Sandra Reed, professor of painting at SCAD Savannah, was the fifth presenter in the SCAD Lacoste Fall 2012 Faculty Presentation series. The final faculty presentation, by Professor Allen Peterson, will be Wednesday, November 7.

By Sherran Deems, professor of foundation studies, SCAD Savannah

On Monday, October 29, Sandra Reed, professor of painting in SCAD Savannah, gave a presentation on her approach to landscape.  Prof. Reed had a Power Point presentation continuously running showing examples of her work as students, faculty and staff arrived.

Before the presentation began students were talking among themselves trying to decide if she worked from photographs. They came to the conclusion that she had to be using photographs; no one could be that exact when working plein air. Imagine their surprise when Prof. Reed began by addressing that very sentiment – indicating that many times people think she works from photographs but she never does.  All of her work is done on location and may take several years to complete.

Recorded information:
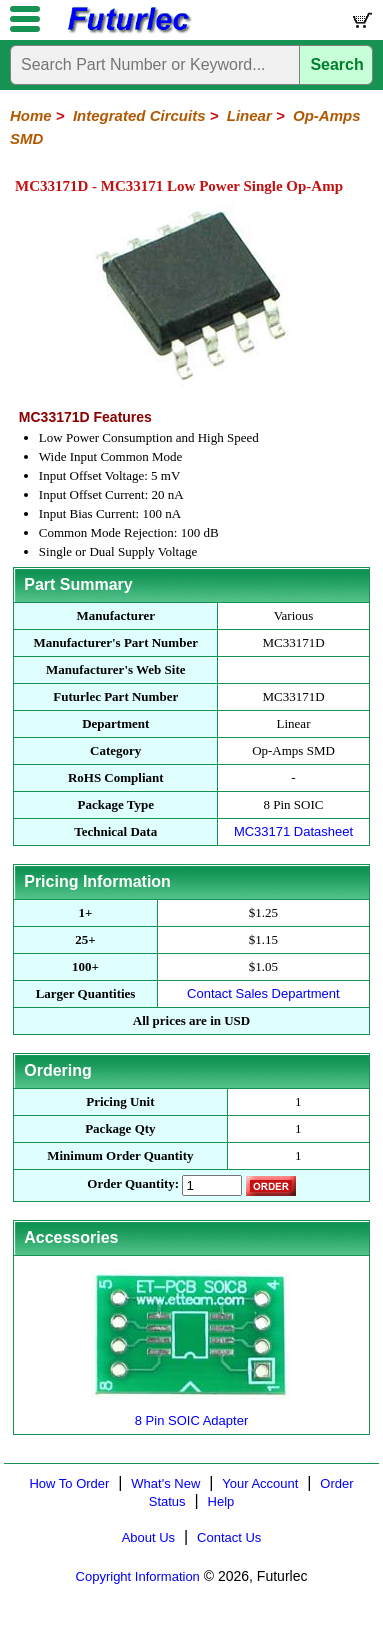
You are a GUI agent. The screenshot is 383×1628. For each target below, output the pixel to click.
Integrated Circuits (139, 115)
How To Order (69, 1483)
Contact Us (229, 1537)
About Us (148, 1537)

--

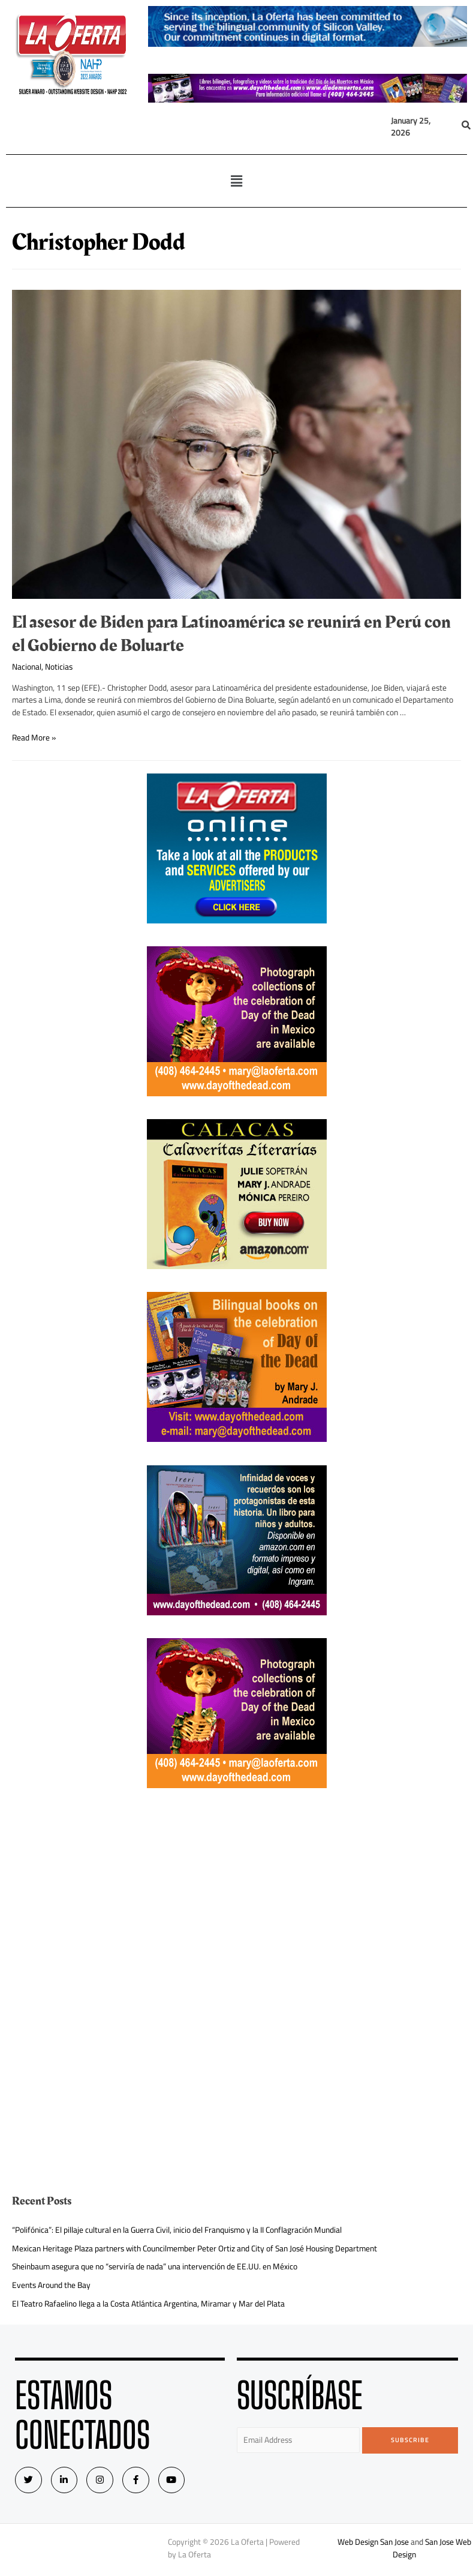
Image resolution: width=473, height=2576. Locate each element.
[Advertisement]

The problem: Reproduce the reading text about Sandra Reed's presentation on landscape painting word for word, in full.

Answer to the task:
Sandra Reed, professor of painting at SCAD Savannah, was the fifth presenter in the SCAD Lacoste Fall 2012 Faculty Presentation series. The final faculty presentation, by Professor Allen Peterson, will be Wednesday, November 7.

By Sherran Deems, professor of foundation studies, SCAD Savannah

On Monday, October 29, Sandra Reed, professor of painting in SCAD Savannah, gave a presentation on her approach to landscape.  Prof. Reed had a Power Point presentation continuously running showing examples of her work as students, faculty and staff arrived.

Before the presentation began students were talking among themselves trying to decide if she worked from photographs. They came to the conclusion that she had to be using photographs; no one could be that exact when working plein air. Imagine their surprise when Prof. Reed began by addressing that very sentiment – indicating that many times people think she works from photographs but she never does.  All of her work is done on location and may take several years to complete.